Jimin menghela napas panjang, hal itu menarik atensi Taehyung juga Eunwoo yang kini memasukkan sepotong daging ke dalam mulutnya. Merasa di tatap, Jimin lantas tersenyum kikuk. "Em maaf, kalian bisa melanjutkannya." Kepala pria mungil itu tertunduk, jemari mungilnya kembali memotong cake cokelat di hadapannya.

Baru saja ingin memasukkan sepotong cake ke dalam mulutnya, satu piring berisi spaghetti dengan saus merah tersodor dihadapannya. Ia menatap tangan yang menyodorkan piring itu. Kepalanya miring ke kanan seolah bertanya apa maksudnya Taehyung menyodorkan piring berisi spaghetti itu padanya.

Taehyung tersenyum kecil, "Makanlah, kau tidak akan cukup hanya dengan cake itu." Seperti tahu kebiasaan makan Jimin yang banyak, pria itu memberikan spaghetti yang masih utuh pada Jimin.

Bibir Jimin mengerucut kecil. Ia menatap manik Taehyung yang berbinar, seolah membiarkan Jimin memakan spaghetti yang sejak tadi menggoda perutnya. "Bukankah ini milikmu?" Tanya Jimin basa basi. Ia tidak langsung menerimanya.

Taehyung mengangguk, kembali menyodorkan piring berisi spaghetti itu lebih dekat pada Jimin. "Aku akan kekenyangan jika harus menghabiskan dua porsi." Hanya alibi, Jimin tahu jika pria tampan itu sengaja membelikannya dengan cara seperti ini.

Jimin tersenyum senang, "Kalau begitu, dengan senang hati aku menghabiskannya. Kau tidak boleh makan terlalu banyak, Taehyung." Tangan mungilnya mengambil garpu dan mulai menyantap spaghetti yang sejak tadi ia inginkan.

Taehyung hanya terkekeh lucu melihat Jimin yang sengaja berkata seperti itu. Jimin tidak pernah berubah, selalu sama. Namun, semua itu tak luput dari pandangan Jungkook yang berapi-api. Ada rasa kesal bercampur cemburu yang kini menguasai dirinya. Tangannya memegang erat garpu di tangan kanannya. Tatapannya menatap Jimin nyalang seolah menguliti pria mungil itu.
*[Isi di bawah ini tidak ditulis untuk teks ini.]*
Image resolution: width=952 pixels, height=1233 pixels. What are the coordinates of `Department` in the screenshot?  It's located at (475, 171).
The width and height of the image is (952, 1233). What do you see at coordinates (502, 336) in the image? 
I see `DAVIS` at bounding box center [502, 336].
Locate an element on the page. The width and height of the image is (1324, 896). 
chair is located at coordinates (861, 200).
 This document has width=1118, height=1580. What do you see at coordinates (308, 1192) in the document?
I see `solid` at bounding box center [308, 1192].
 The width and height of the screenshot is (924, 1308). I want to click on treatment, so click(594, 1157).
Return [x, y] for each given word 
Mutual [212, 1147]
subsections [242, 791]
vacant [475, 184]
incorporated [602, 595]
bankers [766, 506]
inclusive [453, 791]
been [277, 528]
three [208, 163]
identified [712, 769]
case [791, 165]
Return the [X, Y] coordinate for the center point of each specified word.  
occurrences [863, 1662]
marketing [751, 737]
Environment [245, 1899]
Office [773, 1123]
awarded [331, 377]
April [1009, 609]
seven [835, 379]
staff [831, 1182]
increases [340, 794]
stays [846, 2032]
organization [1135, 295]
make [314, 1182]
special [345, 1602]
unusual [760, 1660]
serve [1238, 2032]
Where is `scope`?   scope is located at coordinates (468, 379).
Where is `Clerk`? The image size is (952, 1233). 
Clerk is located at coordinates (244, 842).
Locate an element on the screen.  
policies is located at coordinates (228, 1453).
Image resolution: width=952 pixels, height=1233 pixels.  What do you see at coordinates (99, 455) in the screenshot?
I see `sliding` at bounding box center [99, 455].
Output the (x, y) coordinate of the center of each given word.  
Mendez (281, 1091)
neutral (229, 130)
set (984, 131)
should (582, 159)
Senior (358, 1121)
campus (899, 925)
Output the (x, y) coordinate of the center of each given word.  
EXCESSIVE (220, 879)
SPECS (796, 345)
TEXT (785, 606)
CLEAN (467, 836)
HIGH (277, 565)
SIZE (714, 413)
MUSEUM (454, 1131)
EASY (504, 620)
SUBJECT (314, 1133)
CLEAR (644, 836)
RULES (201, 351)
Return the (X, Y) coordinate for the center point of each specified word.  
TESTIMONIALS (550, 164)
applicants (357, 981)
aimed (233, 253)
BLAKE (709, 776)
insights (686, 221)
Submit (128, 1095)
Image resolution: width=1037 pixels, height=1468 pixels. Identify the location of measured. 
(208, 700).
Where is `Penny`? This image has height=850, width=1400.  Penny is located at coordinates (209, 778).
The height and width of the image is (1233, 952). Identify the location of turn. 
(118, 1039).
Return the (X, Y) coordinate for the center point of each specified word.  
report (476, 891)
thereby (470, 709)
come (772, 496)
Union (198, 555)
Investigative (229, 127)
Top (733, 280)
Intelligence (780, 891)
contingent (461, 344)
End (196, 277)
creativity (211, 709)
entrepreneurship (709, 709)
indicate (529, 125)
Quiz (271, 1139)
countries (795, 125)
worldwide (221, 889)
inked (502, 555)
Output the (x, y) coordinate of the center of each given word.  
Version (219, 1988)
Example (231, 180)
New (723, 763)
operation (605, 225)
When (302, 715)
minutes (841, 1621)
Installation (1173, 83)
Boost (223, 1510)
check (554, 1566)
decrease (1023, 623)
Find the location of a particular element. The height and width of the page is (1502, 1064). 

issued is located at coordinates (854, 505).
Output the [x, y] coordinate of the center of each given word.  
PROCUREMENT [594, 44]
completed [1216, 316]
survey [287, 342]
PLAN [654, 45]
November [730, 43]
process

Tak sengaja, Taehyung menatap Jungkook. Tatapan yang semula berbinar, kini berubah tajam. Pria tampan itu ikut menatap tajam Jungkook yang kini duduk tepat di sebelah Jimin. Menyadari tatapan tajam Taehyung, Jungkook mendengus kesal kemudian melanjutkan acara makannya.

***

Yoongi senantiasa mengobati luka-luka yang ada di tubuh Jihoon dengan begitu telaten. Setelah mengantarkan Jihoon sampai di rumahnya, pria pucat itu tidak sampai hati untuk meninggalkan Jihoon di rumah sendiri. Akhirnya, ia memilih untuk menemani pria cantik itu dan mengobati luka-lukanya.

Ada beberapa yang terlihat sedikit parah, seperti di siku tangannya yang berdarah, di lututnya yang memar, juga telapak tangannya yang tergores aspal cukup besar. Bagaimana bisa Yoongi tega meninggalkan Jihoon sendiri.